We in the south do not "cling to our guns and religion" because we are uneducated neophytes. (that is racism and cultural bigotry) We enjoy OUR culture and just because we don't like Opera or want to pay $150 a ticket to go to a broadway play doesn't make us un-cultured. Most southerners are Christians of MANY denominations and most of those, protestant. From my experience, I see many southerners of ALL races trying to live a life in conformity with their religious beliefs, whereas when I lived elsewhere, religion was for sunday and holidays.
Just because I don't agree with someone else does not make me a bigot or a racist or any other name.... just because you don't agree with me doesn't mean I have to force my opinion down your throat or have justification to call you a derrogatory name.

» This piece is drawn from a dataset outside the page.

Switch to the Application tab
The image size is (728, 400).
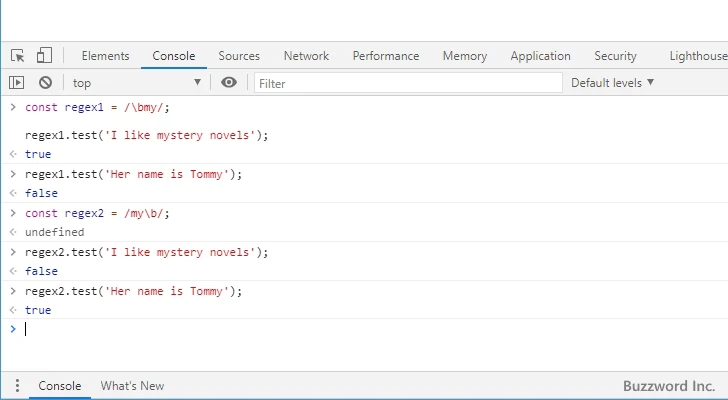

Nowhere in the constitution did the first amendment guarantee us freedom from feeling offended.
My first OB was Vietnamese. He was the doc, his wife the OM and his daughter the RN. They all had accents, but could be understood fairly easily. If he even feared that I might not have understood something he printed something for me to read. At my 6 wk check he was near tears. He told me that he was so grateful to have had me as a patient...see I was his first non-Asian patient and since then he has a practice full! (I recommended him to everyone!) He said that he now felt that he had finally made it in this country.
When we all choose to be the best we can be....when we succeed because we can....when we accept responsibility for ourselves and the outcome that is our lives and teach others to do so and to stop talking about everything as if it were based on race....then we will have finally arrived.
Disco_Superfly
25 Posts
I never cared what a physician's nationality was, but I have been bothered by their ability/inability to communicate. Seriously, when a dr gets angry with me because I ask him to repeat himself due to the heavy accent, it annoys me quite alot. Otherwise I don't care if he is Scotch-Korean and wears a kilt like the skittles commercial, as long as he knows what the heck he's doin'.